Radar columnist Charles Kaiser has written a good piece about Sen. Barack Obama‘s MLK moment in Philadelphia this morning.
“No other presidential candidate in the past 40 years has managed to speak so much truth so eloquently at such a crucial juncture in his campaign as Obama did today,” he began. “And he did it by speaking about race, the most persistent source of hatred among us since America began.
“It turns out that a candidate for president with a white mother and a black father has a capacity that no one else has ever had before: He can articulate an equal understanding of black racism and white racism — and that makes it possible for him to condemn both of them with equal passion.”

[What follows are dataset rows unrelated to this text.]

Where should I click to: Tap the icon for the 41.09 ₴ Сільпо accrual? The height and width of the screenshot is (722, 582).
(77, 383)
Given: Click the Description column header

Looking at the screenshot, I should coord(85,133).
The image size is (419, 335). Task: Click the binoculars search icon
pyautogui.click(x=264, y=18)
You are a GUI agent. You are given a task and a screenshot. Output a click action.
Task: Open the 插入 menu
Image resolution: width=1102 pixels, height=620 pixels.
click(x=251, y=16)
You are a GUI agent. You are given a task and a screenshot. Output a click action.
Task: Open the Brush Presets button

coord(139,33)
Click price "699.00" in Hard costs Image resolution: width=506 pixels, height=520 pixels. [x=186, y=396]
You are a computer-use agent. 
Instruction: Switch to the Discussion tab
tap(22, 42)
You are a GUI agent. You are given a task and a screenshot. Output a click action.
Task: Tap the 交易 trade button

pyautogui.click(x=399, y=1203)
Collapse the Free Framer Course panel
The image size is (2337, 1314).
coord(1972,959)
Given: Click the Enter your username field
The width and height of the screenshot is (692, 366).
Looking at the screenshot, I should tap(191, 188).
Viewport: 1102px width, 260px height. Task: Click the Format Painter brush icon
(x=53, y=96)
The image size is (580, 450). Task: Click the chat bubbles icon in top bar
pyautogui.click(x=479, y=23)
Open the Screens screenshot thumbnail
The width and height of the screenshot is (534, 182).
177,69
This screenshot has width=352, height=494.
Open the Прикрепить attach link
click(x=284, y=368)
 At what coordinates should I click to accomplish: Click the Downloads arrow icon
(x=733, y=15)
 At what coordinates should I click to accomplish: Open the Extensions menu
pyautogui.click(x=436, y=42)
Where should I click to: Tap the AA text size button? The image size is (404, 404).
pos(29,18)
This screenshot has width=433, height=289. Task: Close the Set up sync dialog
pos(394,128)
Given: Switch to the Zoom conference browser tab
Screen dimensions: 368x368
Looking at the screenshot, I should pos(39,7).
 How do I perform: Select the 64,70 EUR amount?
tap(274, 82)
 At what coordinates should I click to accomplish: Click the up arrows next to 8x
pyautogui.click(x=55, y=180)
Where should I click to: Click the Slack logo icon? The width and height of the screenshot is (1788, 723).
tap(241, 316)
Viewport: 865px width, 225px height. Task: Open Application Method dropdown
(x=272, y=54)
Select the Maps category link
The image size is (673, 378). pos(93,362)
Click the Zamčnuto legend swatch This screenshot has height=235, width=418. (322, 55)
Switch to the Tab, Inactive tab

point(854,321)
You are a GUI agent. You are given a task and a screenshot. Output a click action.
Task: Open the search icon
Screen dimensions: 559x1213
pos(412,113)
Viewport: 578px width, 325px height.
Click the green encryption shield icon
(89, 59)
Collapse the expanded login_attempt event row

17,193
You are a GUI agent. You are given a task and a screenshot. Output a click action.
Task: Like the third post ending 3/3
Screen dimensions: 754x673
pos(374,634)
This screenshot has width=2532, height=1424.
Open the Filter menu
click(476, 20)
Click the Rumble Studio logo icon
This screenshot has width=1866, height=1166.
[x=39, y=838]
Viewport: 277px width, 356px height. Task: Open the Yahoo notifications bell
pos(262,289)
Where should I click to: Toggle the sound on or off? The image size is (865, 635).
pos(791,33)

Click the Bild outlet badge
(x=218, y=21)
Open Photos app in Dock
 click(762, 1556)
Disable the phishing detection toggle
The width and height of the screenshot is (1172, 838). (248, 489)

The 3.19 N.Y. Times editorial about the speech (“Mr. Obama’s Profile in Courage”) is pretty good also.
“There are moments — increasingly rare in risk-abhorrent modern campaigns — when politicians are called upon to bare their fundamental beliefs,” it begins. “In the best of these moments, the speaker does not just salve the current political wound, but also illuminates larger, troubling issues that the nation is wrestling with.
“Inaugural addresses by Abraham Lincoln and Franklin D. Roosevelt come to mind, as does John F. Kennedy‘s 1960 speech on religion, with its enduring vision of the separation between church and state. Senator Barack Obama, who has not faced such tests of character this year, faced one on Tuesday. It is hard to imagine how he could have handled it better.”